Data to use:
┌────────
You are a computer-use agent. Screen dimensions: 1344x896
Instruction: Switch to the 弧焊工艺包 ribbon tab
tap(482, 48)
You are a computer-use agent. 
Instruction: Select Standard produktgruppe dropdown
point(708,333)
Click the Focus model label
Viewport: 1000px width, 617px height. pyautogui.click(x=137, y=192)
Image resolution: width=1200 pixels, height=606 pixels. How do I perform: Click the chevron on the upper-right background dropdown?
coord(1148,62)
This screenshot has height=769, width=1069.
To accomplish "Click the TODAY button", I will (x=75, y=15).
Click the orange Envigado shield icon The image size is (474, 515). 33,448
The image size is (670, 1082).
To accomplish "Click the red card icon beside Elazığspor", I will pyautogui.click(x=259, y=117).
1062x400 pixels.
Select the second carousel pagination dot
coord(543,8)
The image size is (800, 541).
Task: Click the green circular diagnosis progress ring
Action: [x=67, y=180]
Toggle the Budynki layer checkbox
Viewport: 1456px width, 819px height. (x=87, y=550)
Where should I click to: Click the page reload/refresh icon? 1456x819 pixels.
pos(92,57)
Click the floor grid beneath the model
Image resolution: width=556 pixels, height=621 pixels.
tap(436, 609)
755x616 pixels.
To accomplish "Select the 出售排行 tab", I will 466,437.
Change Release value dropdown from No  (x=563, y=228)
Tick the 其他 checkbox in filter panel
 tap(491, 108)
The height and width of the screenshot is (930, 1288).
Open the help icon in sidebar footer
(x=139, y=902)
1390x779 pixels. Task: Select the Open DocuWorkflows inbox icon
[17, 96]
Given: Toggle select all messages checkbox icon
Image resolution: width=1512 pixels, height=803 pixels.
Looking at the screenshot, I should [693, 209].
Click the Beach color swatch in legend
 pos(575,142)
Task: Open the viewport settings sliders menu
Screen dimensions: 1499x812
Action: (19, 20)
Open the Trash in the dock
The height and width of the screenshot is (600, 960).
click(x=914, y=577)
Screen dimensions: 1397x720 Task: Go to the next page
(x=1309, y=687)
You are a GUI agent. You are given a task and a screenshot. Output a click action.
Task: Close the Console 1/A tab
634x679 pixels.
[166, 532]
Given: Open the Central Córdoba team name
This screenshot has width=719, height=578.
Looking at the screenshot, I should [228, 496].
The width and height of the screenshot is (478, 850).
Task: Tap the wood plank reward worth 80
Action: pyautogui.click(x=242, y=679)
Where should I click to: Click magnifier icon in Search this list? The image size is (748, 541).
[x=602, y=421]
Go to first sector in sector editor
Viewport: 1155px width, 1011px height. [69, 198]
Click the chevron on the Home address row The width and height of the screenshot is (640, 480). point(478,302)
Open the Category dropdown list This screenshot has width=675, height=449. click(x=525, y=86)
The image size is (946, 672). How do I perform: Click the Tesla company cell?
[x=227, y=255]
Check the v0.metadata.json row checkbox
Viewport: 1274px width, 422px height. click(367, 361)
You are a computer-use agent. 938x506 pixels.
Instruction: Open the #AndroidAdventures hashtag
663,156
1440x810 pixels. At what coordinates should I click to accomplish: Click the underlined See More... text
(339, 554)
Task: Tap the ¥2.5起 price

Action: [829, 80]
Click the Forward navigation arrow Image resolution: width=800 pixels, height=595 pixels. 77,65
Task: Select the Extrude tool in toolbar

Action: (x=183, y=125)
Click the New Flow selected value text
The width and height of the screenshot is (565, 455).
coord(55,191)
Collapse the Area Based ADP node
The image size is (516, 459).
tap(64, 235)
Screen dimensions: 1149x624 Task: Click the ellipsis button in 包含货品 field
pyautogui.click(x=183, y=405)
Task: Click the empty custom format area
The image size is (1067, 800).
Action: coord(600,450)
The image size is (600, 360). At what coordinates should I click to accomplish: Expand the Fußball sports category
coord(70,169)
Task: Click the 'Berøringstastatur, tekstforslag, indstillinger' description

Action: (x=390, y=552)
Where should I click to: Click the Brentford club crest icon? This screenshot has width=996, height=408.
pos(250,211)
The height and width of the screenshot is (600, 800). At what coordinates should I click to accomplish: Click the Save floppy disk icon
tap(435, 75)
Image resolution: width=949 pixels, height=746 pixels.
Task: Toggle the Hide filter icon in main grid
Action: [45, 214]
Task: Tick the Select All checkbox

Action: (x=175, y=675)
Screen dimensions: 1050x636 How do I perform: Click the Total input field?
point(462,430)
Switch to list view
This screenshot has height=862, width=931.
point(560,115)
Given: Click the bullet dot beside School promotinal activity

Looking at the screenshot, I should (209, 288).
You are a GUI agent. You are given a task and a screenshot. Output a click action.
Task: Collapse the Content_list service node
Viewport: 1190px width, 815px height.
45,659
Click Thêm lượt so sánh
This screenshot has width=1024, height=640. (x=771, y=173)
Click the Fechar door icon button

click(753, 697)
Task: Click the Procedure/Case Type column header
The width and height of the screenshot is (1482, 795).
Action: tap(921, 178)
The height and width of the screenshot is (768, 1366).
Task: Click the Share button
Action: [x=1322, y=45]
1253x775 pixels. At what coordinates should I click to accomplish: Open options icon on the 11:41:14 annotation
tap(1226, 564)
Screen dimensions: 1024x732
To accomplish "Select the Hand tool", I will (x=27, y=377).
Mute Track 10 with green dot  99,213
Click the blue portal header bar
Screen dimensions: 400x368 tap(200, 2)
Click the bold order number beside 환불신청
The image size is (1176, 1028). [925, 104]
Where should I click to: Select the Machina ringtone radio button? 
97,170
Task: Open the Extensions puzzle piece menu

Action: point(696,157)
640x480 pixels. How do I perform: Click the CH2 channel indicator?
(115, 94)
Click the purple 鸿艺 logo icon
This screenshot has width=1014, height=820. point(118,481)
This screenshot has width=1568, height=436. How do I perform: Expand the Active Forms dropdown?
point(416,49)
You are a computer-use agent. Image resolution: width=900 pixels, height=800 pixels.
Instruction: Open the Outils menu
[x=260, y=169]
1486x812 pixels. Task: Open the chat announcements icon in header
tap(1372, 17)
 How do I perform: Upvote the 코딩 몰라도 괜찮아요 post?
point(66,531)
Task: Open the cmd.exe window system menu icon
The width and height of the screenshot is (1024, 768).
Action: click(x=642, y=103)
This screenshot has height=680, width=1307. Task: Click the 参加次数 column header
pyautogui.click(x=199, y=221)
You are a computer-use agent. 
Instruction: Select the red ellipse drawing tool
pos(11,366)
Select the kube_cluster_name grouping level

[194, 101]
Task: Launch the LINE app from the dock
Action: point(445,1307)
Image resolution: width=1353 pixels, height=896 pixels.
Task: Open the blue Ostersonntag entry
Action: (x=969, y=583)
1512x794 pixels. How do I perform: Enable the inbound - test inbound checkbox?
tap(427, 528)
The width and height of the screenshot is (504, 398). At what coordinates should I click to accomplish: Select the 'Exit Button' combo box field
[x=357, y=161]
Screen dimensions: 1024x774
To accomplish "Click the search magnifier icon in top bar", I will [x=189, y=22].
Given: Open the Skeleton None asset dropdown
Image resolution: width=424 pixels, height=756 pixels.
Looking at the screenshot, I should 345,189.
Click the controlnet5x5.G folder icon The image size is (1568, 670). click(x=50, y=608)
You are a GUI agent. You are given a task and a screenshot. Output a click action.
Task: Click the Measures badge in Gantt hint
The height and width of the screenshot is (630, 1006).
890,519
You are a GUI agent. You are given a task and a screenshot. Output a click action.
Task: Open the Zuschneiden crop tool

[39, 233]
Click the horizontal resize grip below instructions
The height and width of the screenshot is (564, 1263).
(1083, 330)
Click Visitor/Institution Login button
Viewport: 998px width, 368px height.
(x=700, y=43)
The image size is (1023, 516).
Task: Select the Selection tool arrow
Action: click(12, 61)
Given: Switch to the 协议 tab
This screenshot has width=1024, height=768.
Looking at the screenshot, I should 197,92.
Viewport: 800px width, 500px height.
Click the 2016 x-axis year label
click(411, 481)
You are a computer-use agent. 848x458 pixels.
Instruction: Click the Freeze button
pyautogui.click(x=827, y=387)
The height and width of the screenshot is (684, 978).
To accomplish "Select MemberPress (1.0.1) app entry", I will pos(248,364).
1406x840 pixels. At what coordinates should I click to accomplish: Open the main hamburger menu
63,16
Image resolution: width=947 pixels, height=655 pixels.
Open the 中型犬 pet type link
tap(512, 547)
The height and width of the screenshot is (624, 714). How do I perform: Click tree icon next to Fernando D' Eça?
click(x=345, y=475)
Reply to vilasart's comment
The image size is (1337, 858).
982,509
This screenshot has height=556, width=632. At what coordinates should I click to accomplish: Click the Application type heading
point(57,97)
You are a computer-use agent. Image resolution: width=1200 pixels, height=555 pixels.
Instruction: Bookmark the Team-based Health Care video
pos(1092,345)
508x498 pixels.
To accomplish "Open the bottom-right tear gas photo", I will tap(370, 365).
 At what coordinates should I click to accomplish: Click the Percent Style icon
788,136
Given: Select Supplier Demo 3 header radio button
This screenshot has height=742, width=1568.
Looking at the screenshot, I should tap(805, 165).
└────────
Goal of the exercise: Read through the entries and copy every line that includes "will".

Solved exercise:
To accomplish "Click the TODAY button", I will (x=75, y=15).
To accomplish "Click the red card icon beside Elazığspor", I will pyautogui.click(x=259, y=117).
To accomplish "Select the 出售排行 tab", I will 466,437.
To accomplish "Select the Hand tool", I will (x=27, y=377).
To accomplish "Click the search magnifier icon in top bar", I will [x=189, y=22].
To accomplish "Select MemberPress (1.0.1) app entry", I will pos(248,364).
To accomplish "Open the bottom-right tear gas photo", I will tap(370, 365).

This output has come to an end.